Abstract Introduction: Coagulation is frequently activated in cancer patients and has been correlated with an unfavorable prognosis. To evaluate whether a release of tissue factor (TF) of circulating tumor cells (CTCs) is involved in the dissemination of small cell lung cancer (SCLC) we studied the expression of relevant proteins in a panel of permanent SCLC and SCLC CTC cell lines (BHGc7, BHGc10, BHGc16, BHGc26 and UHGc5) that have been established at our institution. Material and Methods Five CTC and SCLC lines were analyzed using Western blot arrays covering 55 angiogenetic mediators. Furthermore, the influence of topotecan and epirubicin as well as hypoxia-like conditions on the expression of these mediators and cells was investigated.

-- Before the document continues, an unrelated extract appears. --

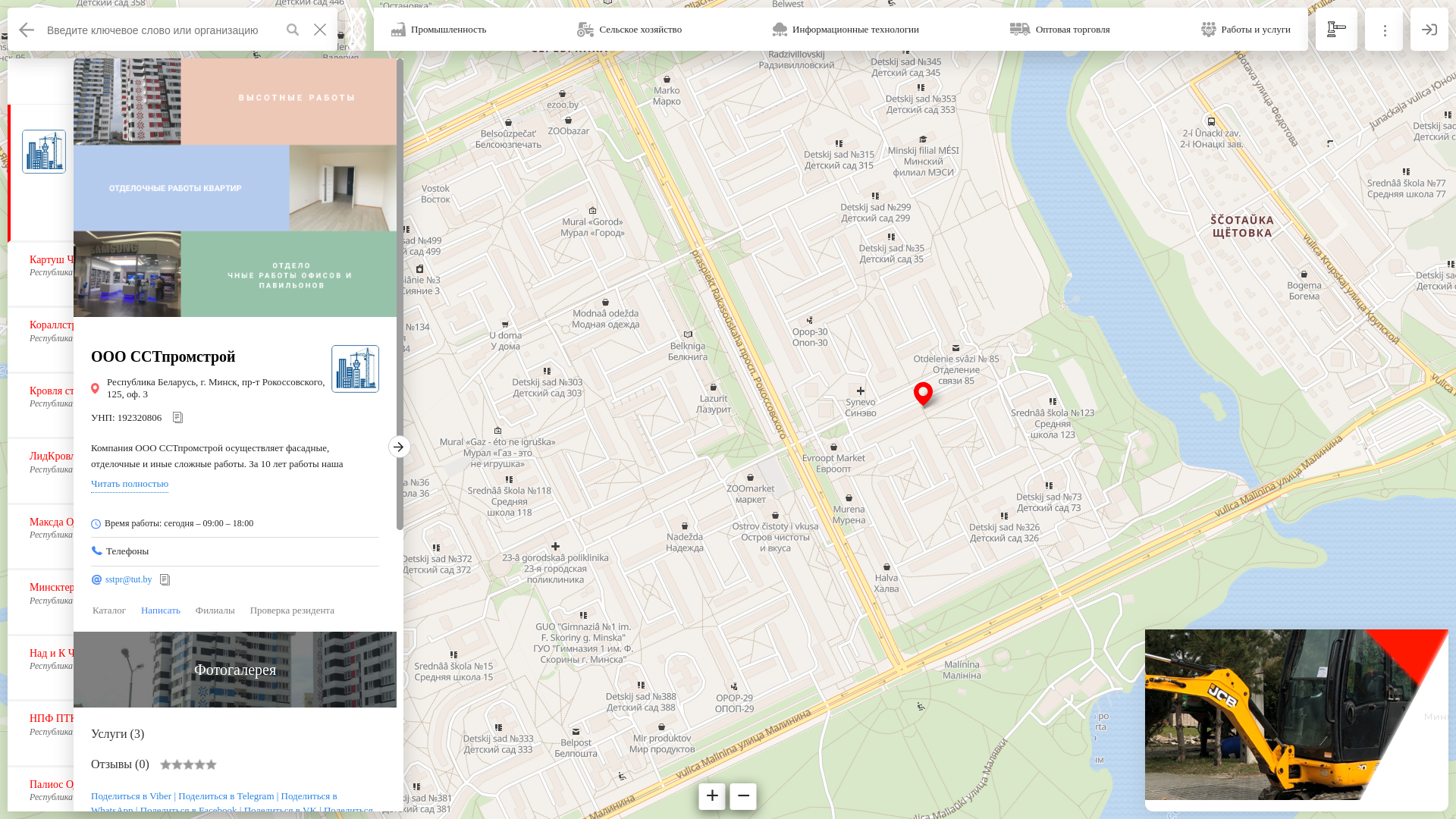
+ Element type: text (712, 796)
sstpr@tut.by Element type: text (128, 579)
button Element type: hover (292, 28)
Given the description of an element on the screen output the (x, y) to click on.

Results The results demonstrate that the SCLC lines express no significant amounts of the TF but thrombospondin-1 (TSP-1), uPAR, VEGF and angiopoietin-2 in two cases. The major difference between the SCLC and SCLC CTC cell lines found was the loss of the expression of angiogenin in the blood-derived CTC lines. Topotecan and epirubicin decreased expression of VEGF, whereas hypoxia-like conditions upregulated VEGF. Conclusions Active TF seems not to be expressed in SCLC and SCLC CTC cell lines in significant levels and, thus, CTC-derived TF seems dispensable for dissemination. Nevertheless, all CTC lines form large spheroids, termed tumorospheres, which may become trapped in clots of the microvasculature and extravasate in this supportive microenvironment. The contribution of clotting to protection and dissemination of CTCs in SCLC seems to be different from other solid tumors such as breast cancer.